SPI advises the exporting company with:
- The destinations and customs regimes that correspond with the operation.
- The documents to be presented at the customs office of export and, if applicable, in the country of destination.
- Anticipate possible delays due to inspections, wether documentary or physical goods.
- It is desirable for the importing company of the country of destination to be in charge of customs office.
DOCUMENTS TO IMPORT
Next to the single administrative document (SAD), according to the operation and the nature of the imported goods, the most common documents that must be submitted to the customs are:
- Commercial Invoice.
- Loading list, if there are several packages.
- Certificate of origin, if there are tariff reduction, or documentation that proves the source in the event of bilateral agreements.
- Models: FORM-A, EUR-1 or ATR.
- Transport and insurance data depending on the conditions of delivery agreed.
- Transport Documents, depending on the mode of transport used:
- Bill of Lading (bill of lading).
- Air Waybill (air waybill).
- Railway Consignment Note (CIM).
- Bill of lading by road (CMR).
- TIR carnet.
- Certificate T transit accompanying document.

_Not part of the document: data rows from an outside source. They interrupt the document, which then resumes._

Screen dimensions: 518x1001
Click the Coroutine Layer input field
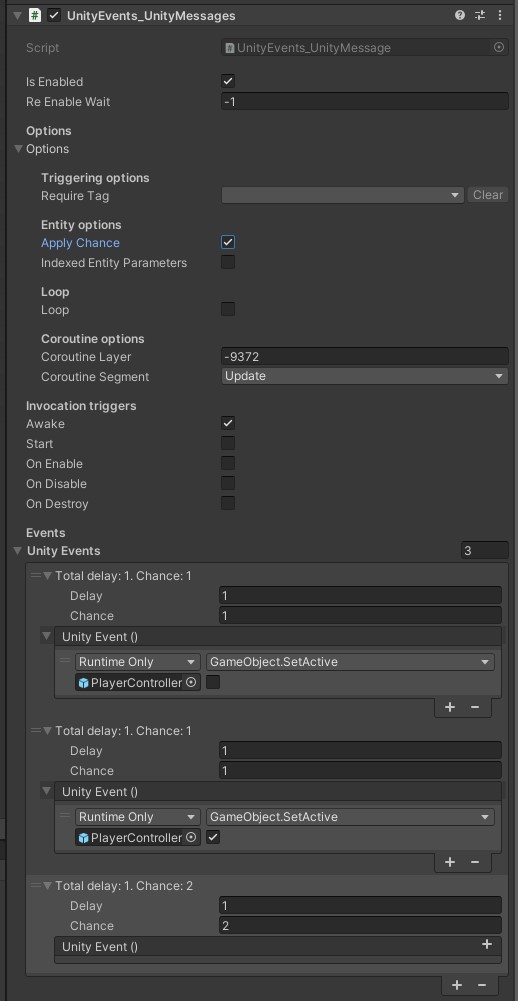[365, 356]
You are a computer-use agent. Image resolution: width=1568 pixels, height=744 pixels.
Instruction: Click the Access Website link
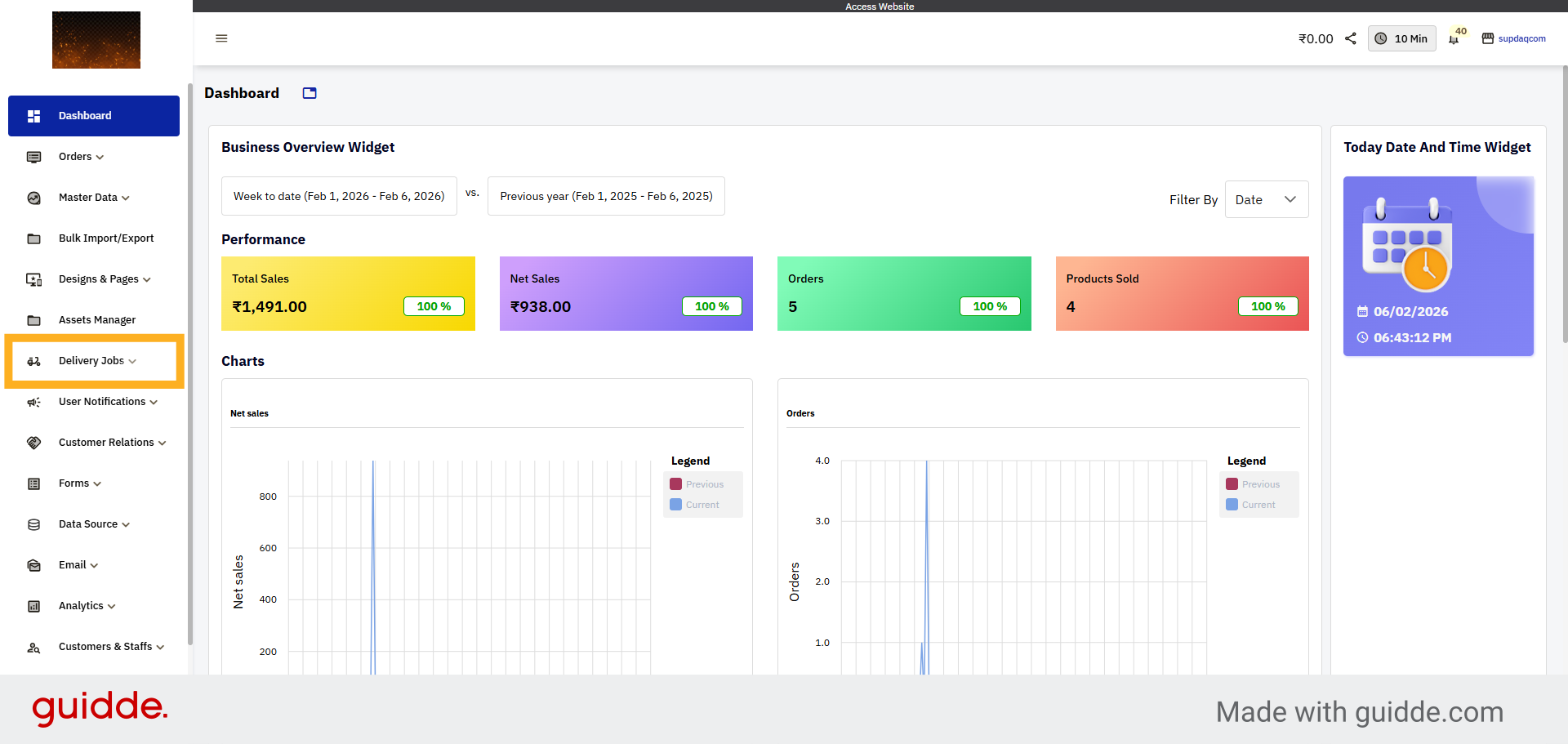(880, 7)
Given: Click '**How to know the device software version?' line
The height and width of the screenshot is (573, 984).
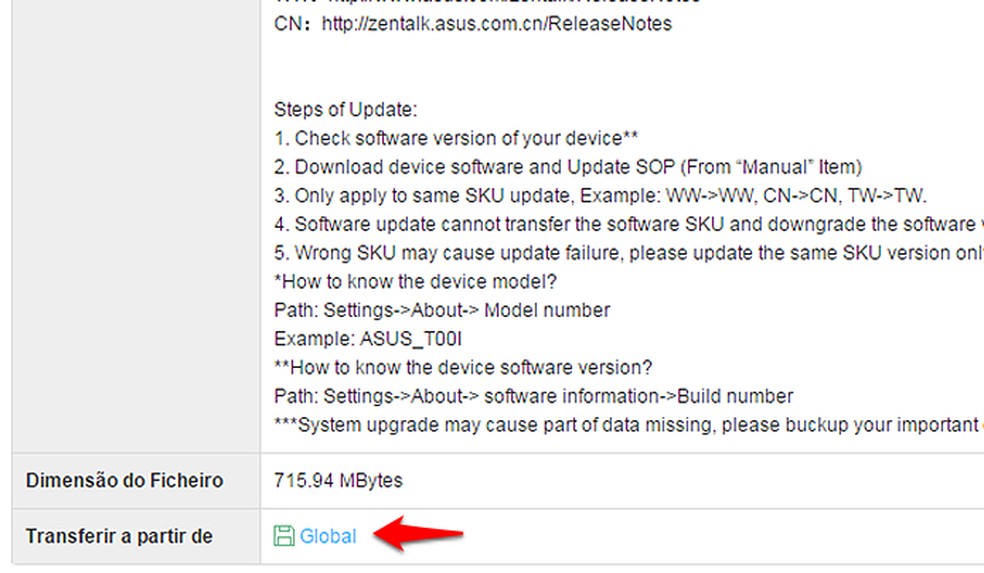Looking at the screenshot, I should 463,367.
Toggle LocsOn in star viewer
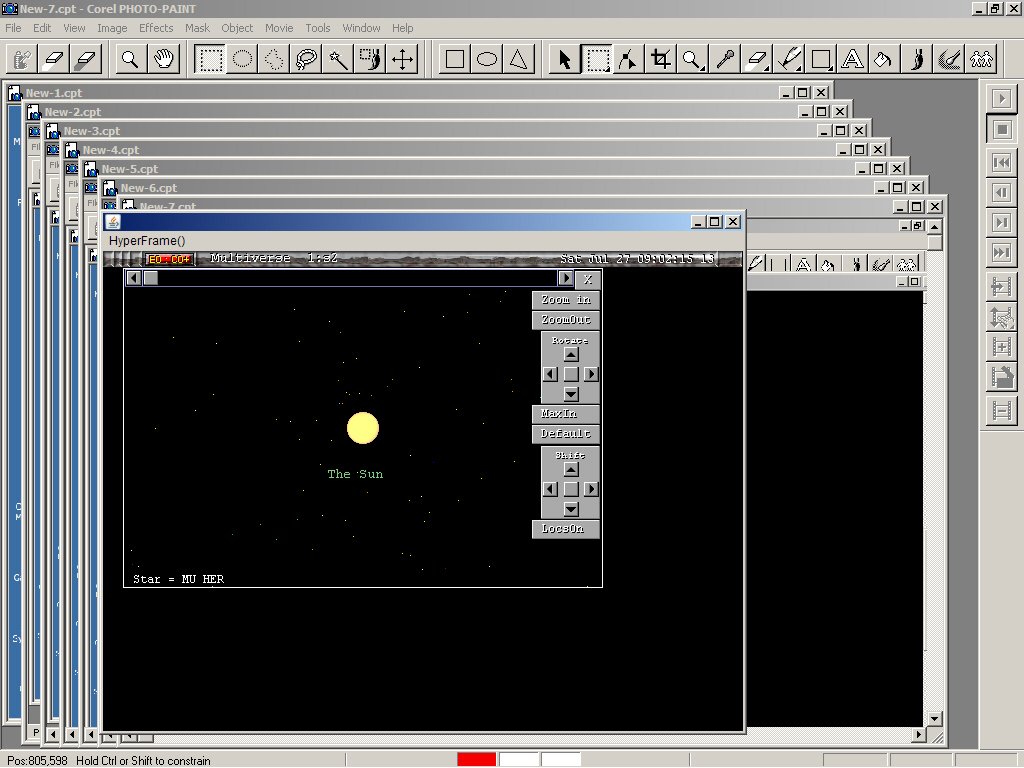Image resolution: width=1024 pixels, height=768 pixels. [x=565, y=529]
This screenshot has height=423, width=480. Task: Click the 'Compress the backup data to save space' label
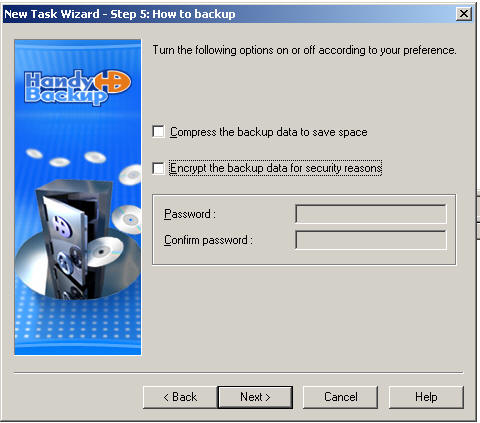pyautogui.click(x=269, y=132)
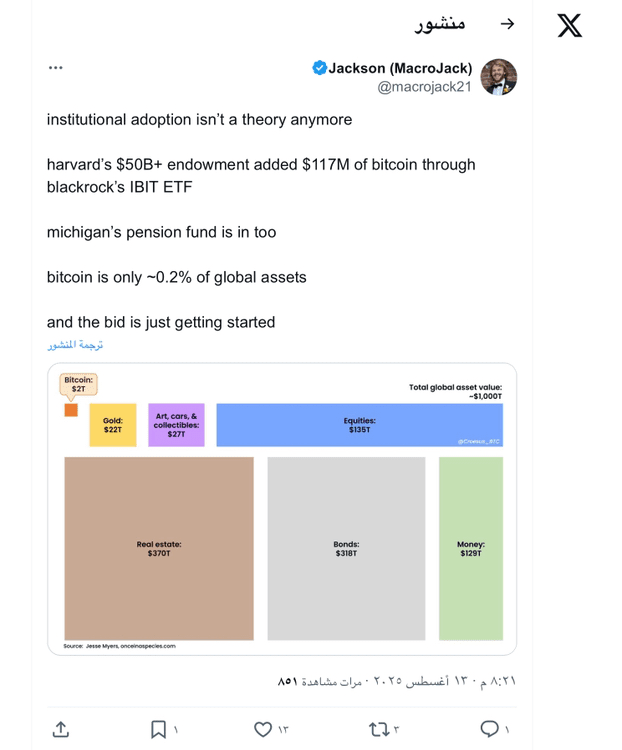Like the post with heart icon
This screenshot has width=622, height=750.
coord(263,729)
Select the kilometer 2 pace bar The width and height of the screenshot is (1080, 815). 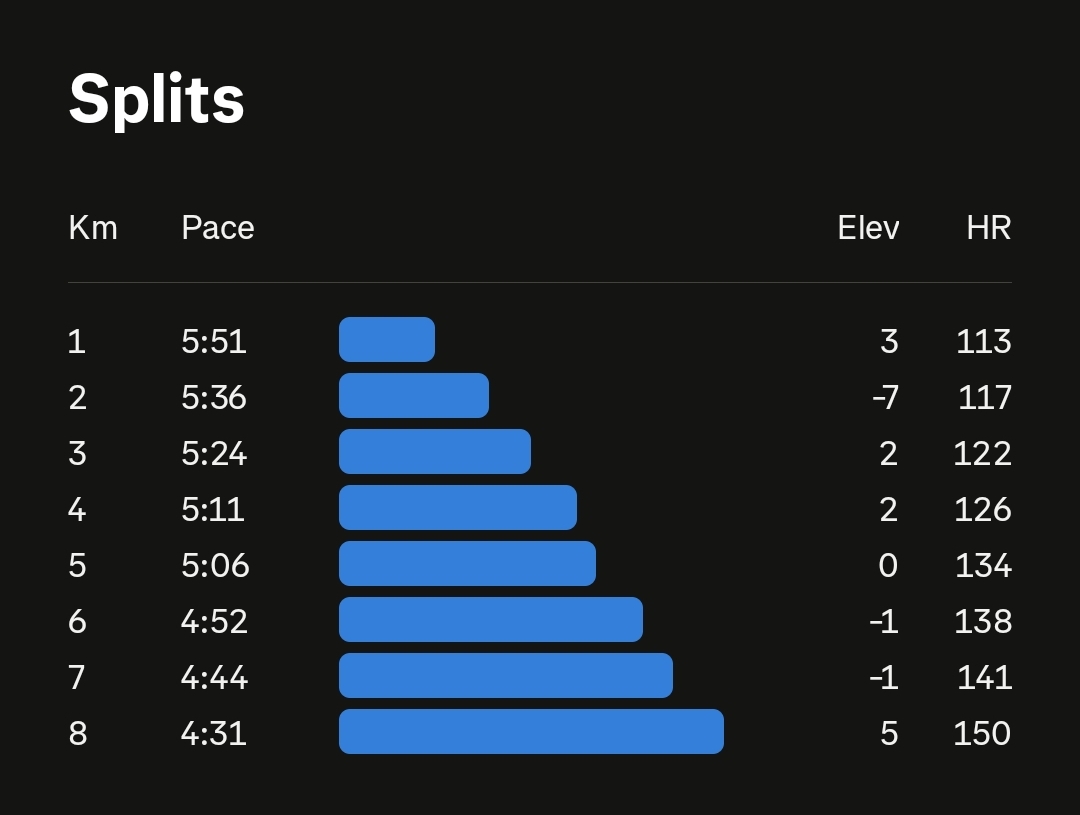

- Product Certifications that may be required: health, veterinary, Soivre, pharmacy, phytosanitary, low voltage, approval, etc.
- Certifications in function of the commercial policy of the country of destination:
- Import license or authorization.
- Authorization of quota.
- Agrex certificate to import.
- If the value is greater than 10,000 €, the DV-1.
- Exceptionally, may require physical inspection photographs, catalogs, specific certifications, etc.
TRANSPORT INSURANCE LICENSE TO IMPORT
Based on the rule of Incoterms 2010 agreed in the contract of sale, the importing party must assess the hiring an insurance policy covering the risks on the transport of the goods from the premises of the company up to the point of final destination.
This insurance will not only cover risks of stowage, handling, storage, loading, or the carriage of the goods, but also other less common as riots, strikes or acts of piracy.
Transport insurance is different from the carrier’s liability insurance, as set forth in the international conventions which regulate each transport mode, in which the compensation is restricted by the weight and value of the goods. The insurance contract of carriage is left to the discretion of the holder of the risks covered, the compensation and indemnification. Generally, the risks are covered by policies that reflect the “ICC Clauses (Institute Cargo Clauses)”, of the Institute of London insurers. They adopt three
modalities, A, B and C, being A the one that provides greater coverage.